The couple was based in Boulder, Colorado, but Halka and her husband traveled frequently, spending a year at a time in Scotland, Ethiopia, Australia, and Puerto Rico. Although the couple eventually separated, Halka continued traveling on her own to Mexico, Norway, Poland, China, and Latin America. She also drove the Alaska Highway four times.

While in Ethiopia, Halka taught at Haile Selassie University.

While in Sydney, she began writing geology books. She also worked as a scientific editor for the Geological Society of America.

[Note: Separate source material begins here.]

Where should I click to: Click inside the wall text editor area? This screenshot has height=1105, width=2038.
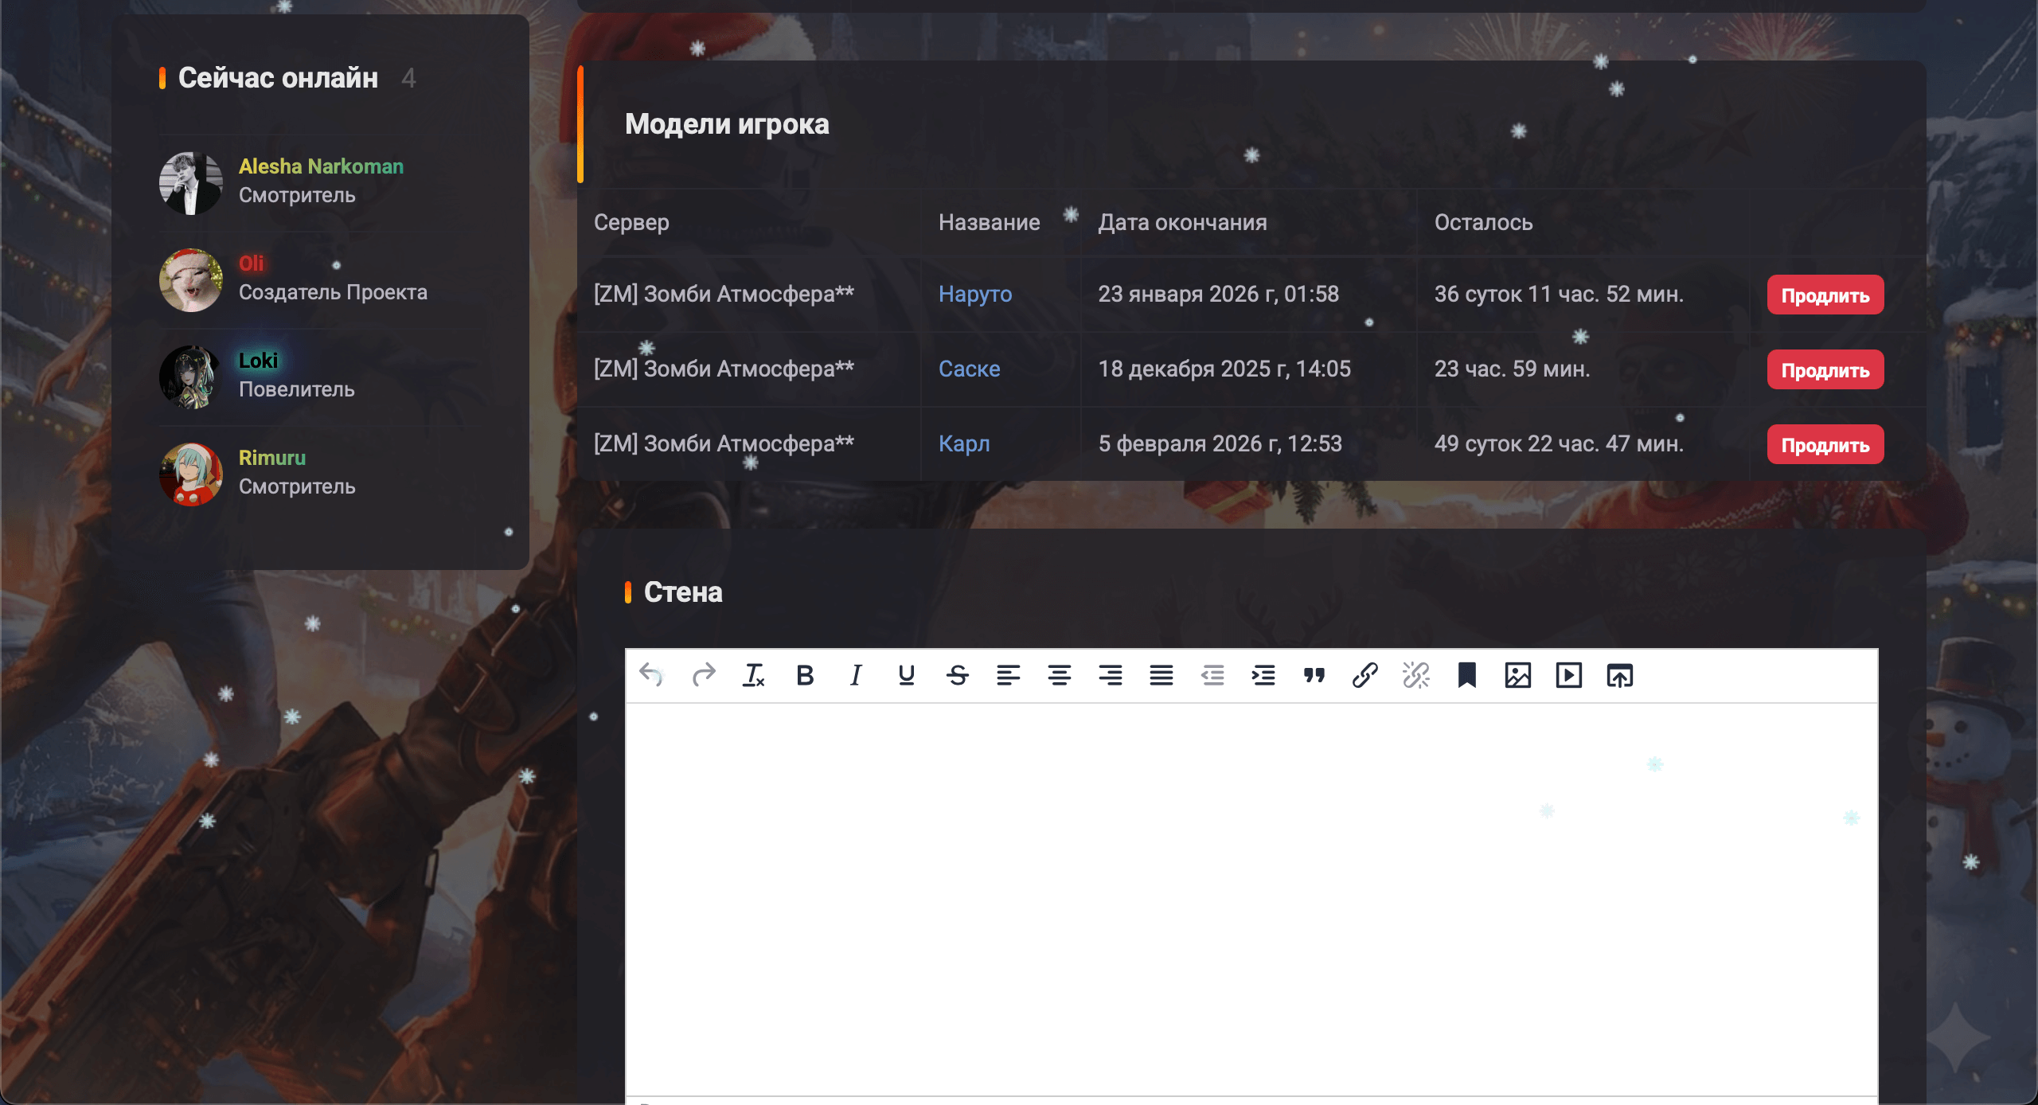tap(1250, 892)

During a cross country trip, she wrote the Roadside Geology Books for Colorado, Utah, New Mexico, and Arizona.

==Career and awards==
Halka began her career at the Museum of Northern Arizona in Flagstaff, Arizona. After this she taught at the University of Michigan- Summerfield Campus. Chronic had a B.A. in Zoology earned at the University of Arizona, an M.A. in Biology from Stanford University, and a Ph.D. in Geology achieved from Columbia University. Halka traveled to Ethiopia in the late 1940s and taught at Haile Selassie University; when she came back she worked at the National Center for Atmospheric Research (NCAR) as a writer for eight years. Later, she traveled across the West to Arizona, Colorado, New Mexico, and Utah, also known as the Four Corners region. As she was traveling, Halka was studying the geology of the western national parks, and she later wrote Three Pages of Stone. In addition to this Halka wrote two other books. Halka also worked as a consultant for groundwater and petroleum research. In 2004, Halka Chronic received the Geoscience in the Media Award given by the American Association of Petroleum Geologists.